The standard recommended solution is to use a static factory. This however, does nothing to help the other victims of constructors - their callers. As a consumer of an API, you don’t want to use constructors: they induce a tight coupling between your code and specific implementations. You can’t abstract over static methods, just as you can’t abstract over constructors. In both cases, there is no object that is the target of the operation and a conventional interface declaration cannot describe it. The absence of an object means that constructors don’t have the benefits objects bring - dynamic binding of method calls chief among these. Which is why constructors and static methods don’t work well, and incidentally, aren’t object oriented.

Having dismissed constructors and static factories, it seems we need to define a factory class whose instances will support an interface that includes a method that constructs the desired objects. How will you create the factory object? By calling a constructor? Or by defining a meta-factory? After how many meta-meta-meta- .. meta-factories do you give up and call a constructor?

What about using a dependency injection framework (DIF)? Ignoring the imbecilic name, I think that if you’re stuck with a mainstream language, that may be a reasonable work around. It requires a significant degree of preplanning, and makes your application dependent on one more piece of machinery that has nothing to do with the actual problem the application is trying to solve. On the positive side, it helps guarantee employment for software engineers. That said, it’s important to understand that DIFs are just a work around for a deficiency in the underlying language.

So why not get rid of constructors and have a class declaration create a factory object instead? Well, Smalltalk did just that a generation ago. Every time you define a class, you define the factory object for its instances. I won’t explain the Smalltalk metaclass hierarchy here. Suffice to say that it is a thing of beauty, resolving a potential infinite regress with an elegant circularity.

Despite this, Smalltalk still does not provide an ideal solution for creating and initializing instances. While it preserves abstraction, it does not easily enable the class to ensure that every instance will always be properly initialized, or that initialization will take place only once. To be sure, these are difficult goals, and Java, despite enormous efforts and complexity focused on these goals, does not fully achieve them either. However, it comes close - at the cost of abstraction failure brought about by the use of constructors.

So can we do better? Of course. The solution combines elements of Scala constructors (which are cleaner than Java constructors) with elements of the Smalltalk approach.

Scala defines a class as a parametric entity, with formal parameters that are in scope in the class body. The class name, together with its formal parameters, define the primary constructor of the class. This allows the instance to initialize itself, accessing the parameters to the constructor without exposing an initialization method that can be called multiple times on an instance. The latter is one of the problems in Smalltalk.

We use a similar device to provide access to the constructor parameters from within the instance. However, we require that the class provide a method header for its primary constructor. Instead of creating instances by a special construct (constructor invocation) as in Java or Scala, we create them via method invocation. The class declaration introduces a factory object that supports the primary constructor as an instance method.
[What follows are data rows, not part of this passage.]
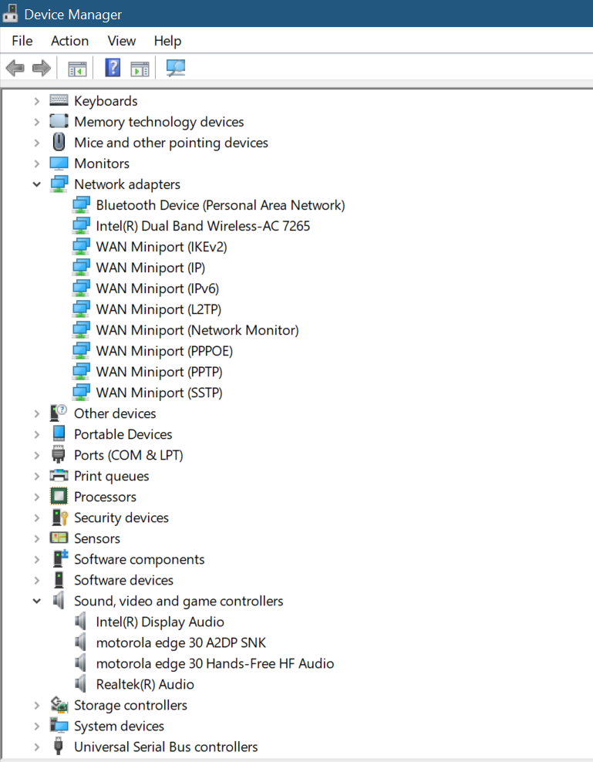Expand the Universal Serial Bus controllers category
The width and height of the screenshot is (593, 762).
[x=36, y=746]
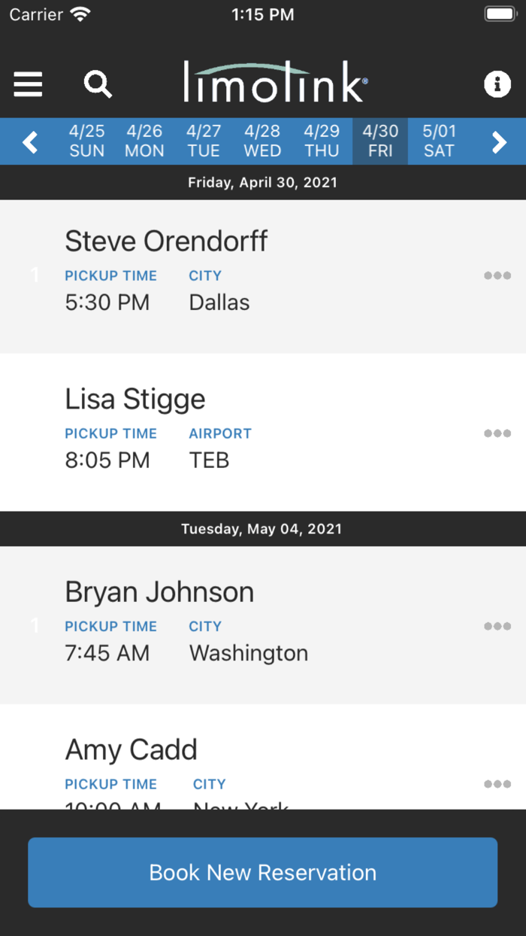Viewport: 526px width, 936px height.
Task: Open more options for Lisa Stigge
Action: (497, 433)
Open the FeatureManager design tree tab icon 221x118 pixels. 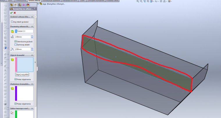12,5
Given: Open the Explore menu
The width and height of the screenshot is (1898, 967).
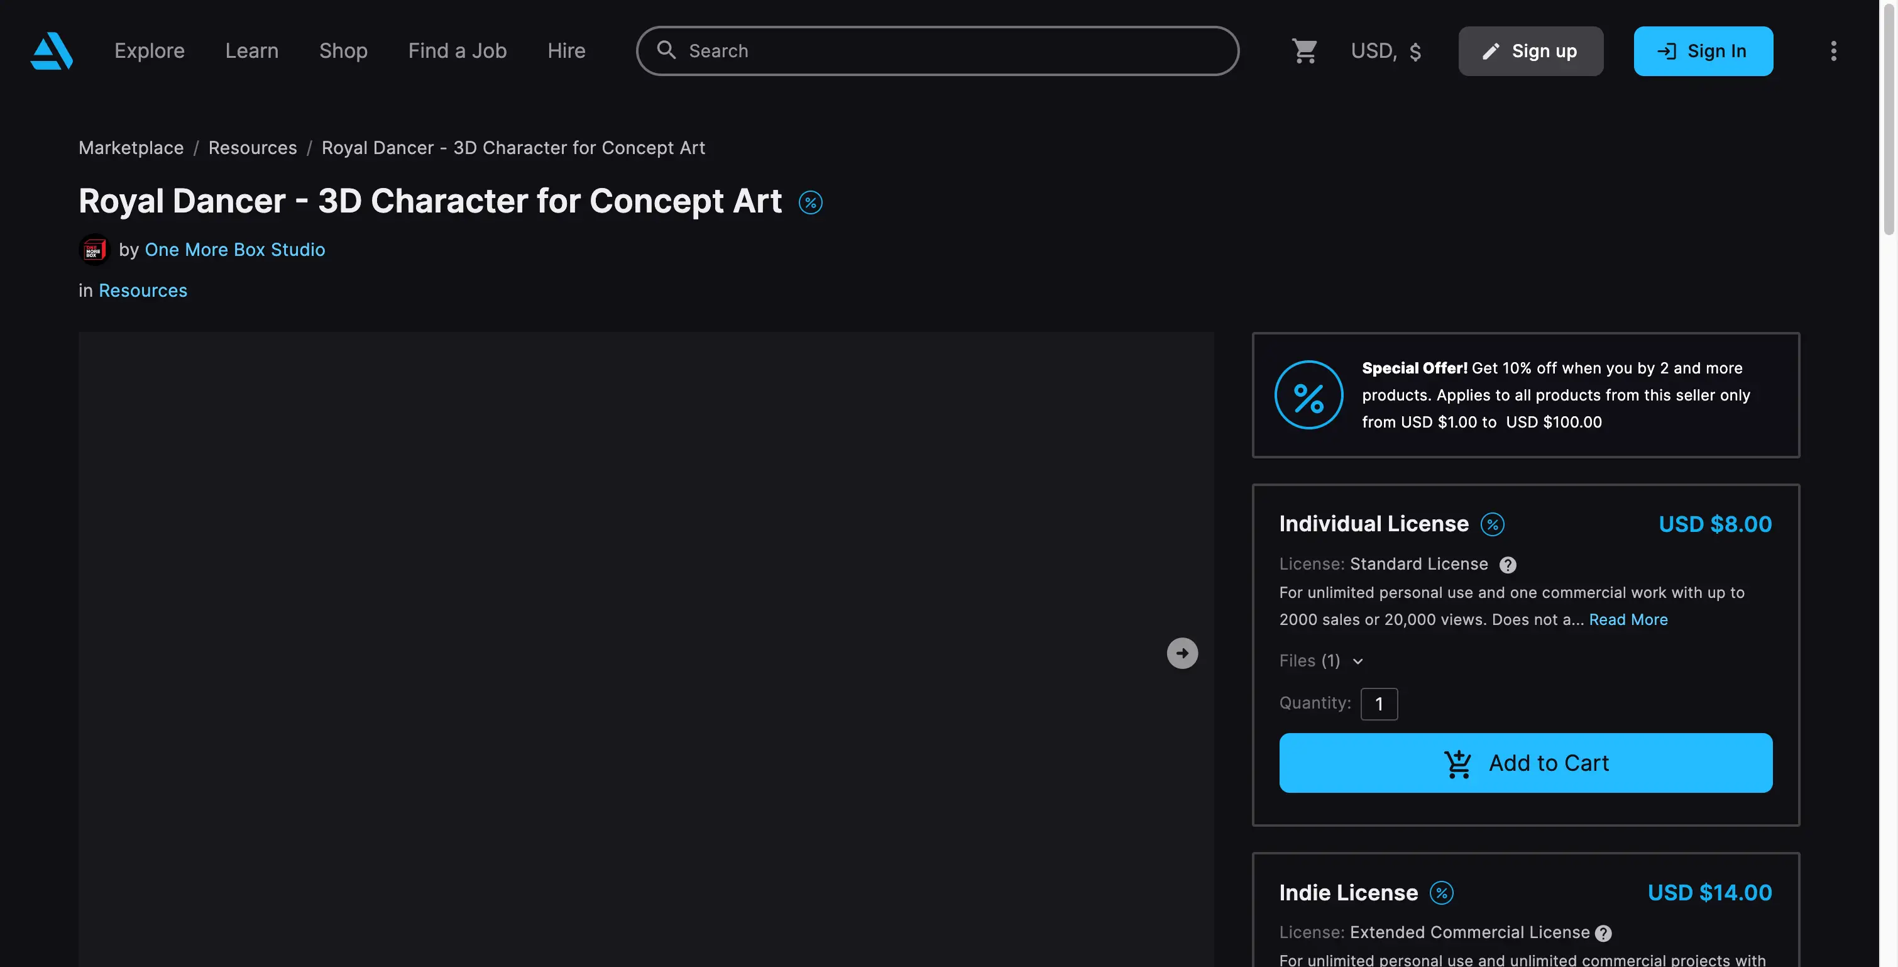Looking at the screenshot, I should [150, 51].
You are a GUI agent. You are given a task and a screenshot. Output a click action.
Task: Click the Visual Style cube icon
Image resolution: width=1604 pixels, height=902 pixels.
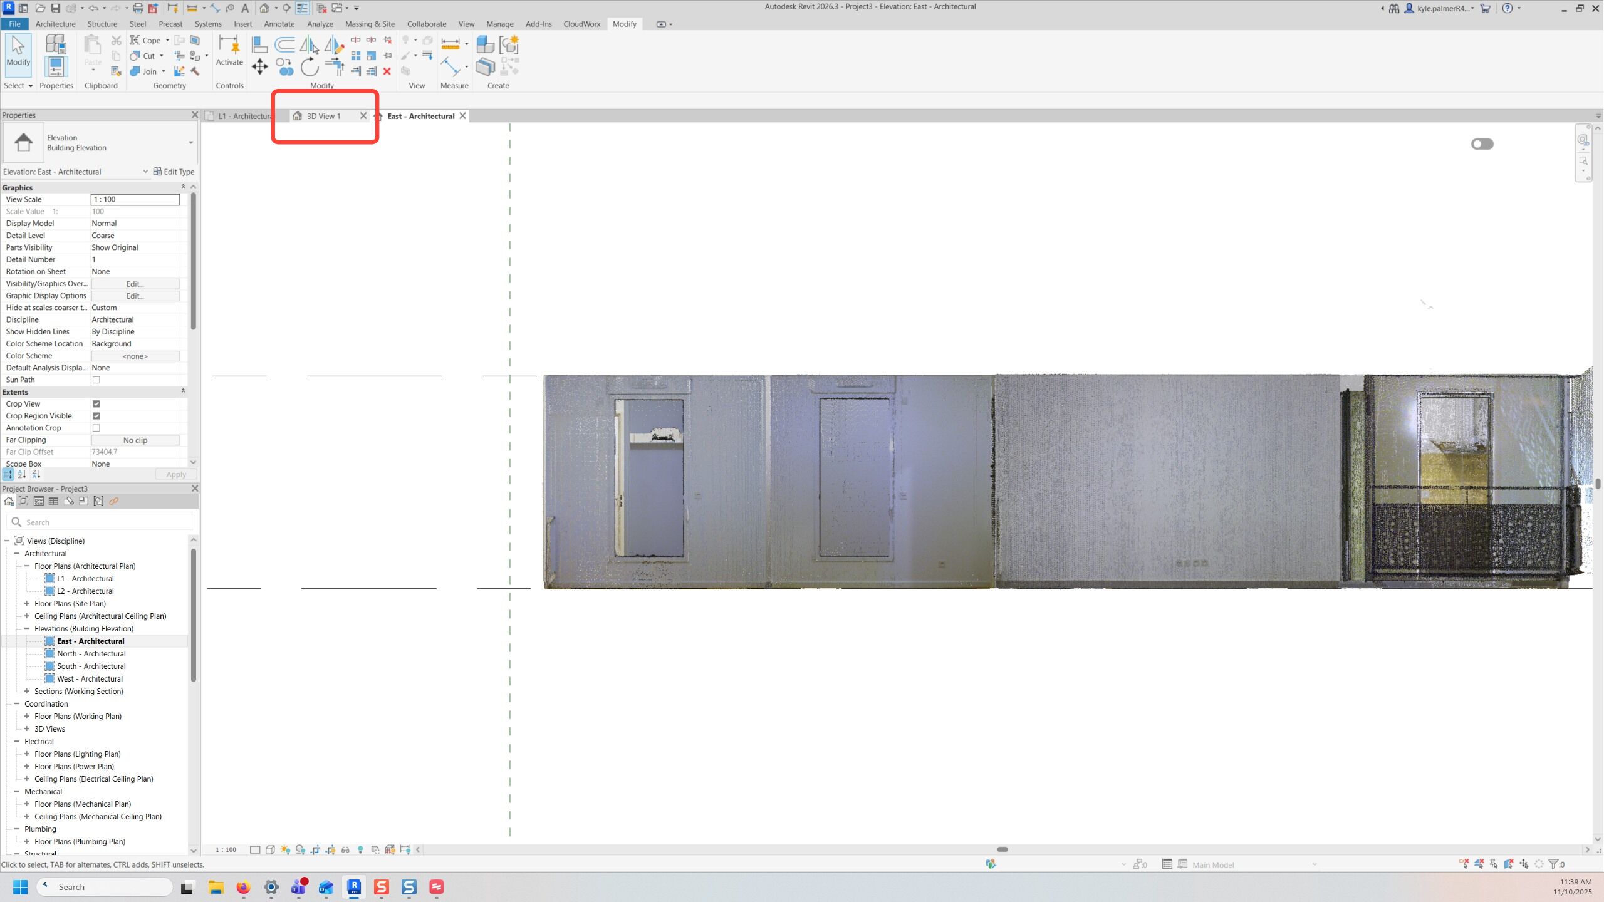270,850
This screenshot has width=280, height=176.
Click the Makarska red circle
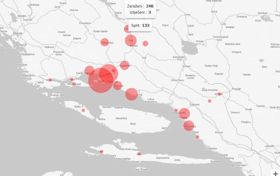[x=189, y=126]
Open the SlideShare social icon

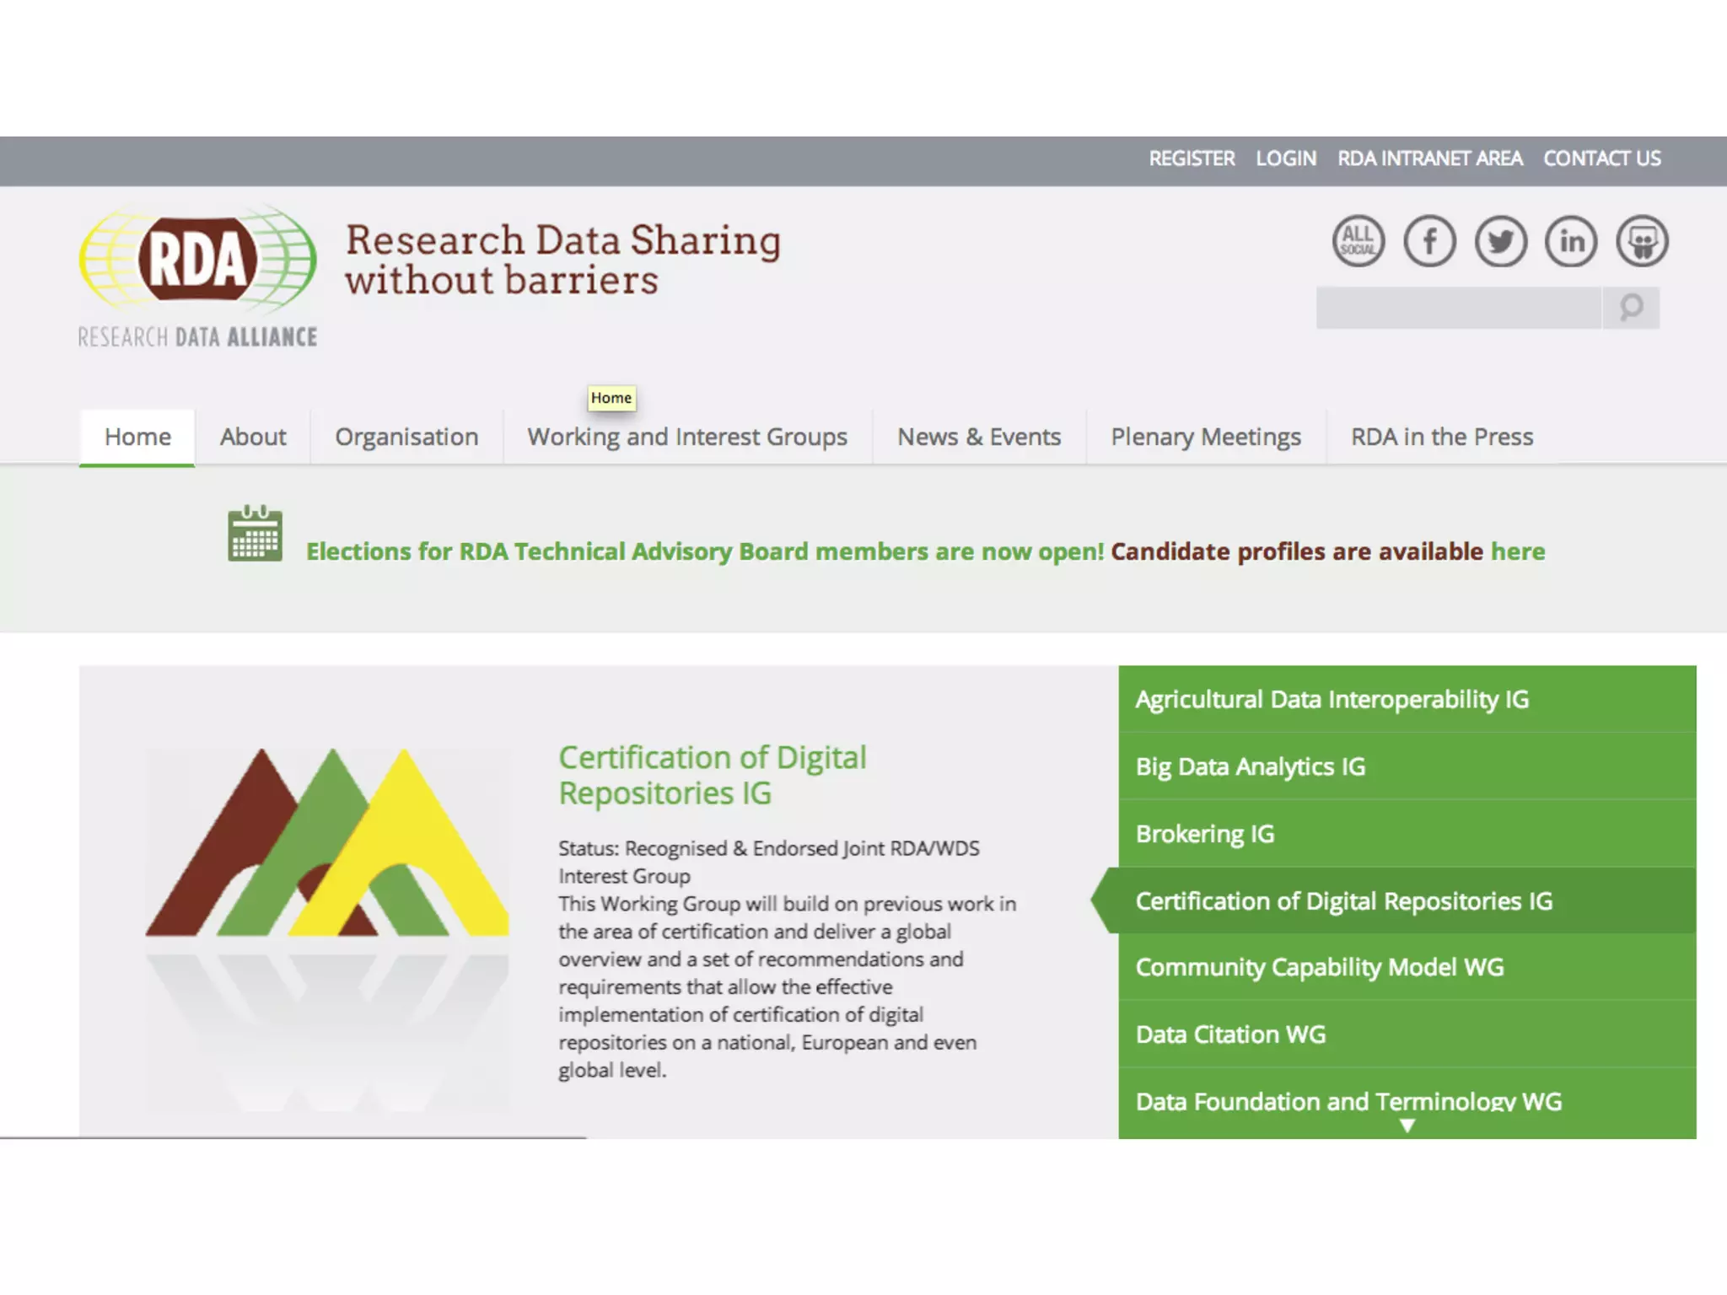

Because we create objects only by invoking methods on other objects, we preserve abstraction. We can create objects by invoking the constructor method on a parameter. We can always define alternative factory objects that support the same constructor method with different behavior, and pass them instead of the class. Furthermore, using a message based programming language, references to the class’ name are always virtual, and can be overridden.

Unlike Smalltalk, the factory class is not a subclass of the superclass factory class. This prevents the possibility of calling superclass constructors and thereby creating partially initialized objects (doing this requires special effort in Smalltalk - one has to manually override the superclass constructors so that they fail; this is tedious and error prone, and not done much in practice).

I know I should be writing examples to make this all clear. However, this post is getting long, so that will wait for another post. I’ll be speaking about some of this work next month a the dynamic language workshop at ECOOP. By then, I imagine I’ll put out some examples of what we’ve been doing these past few months.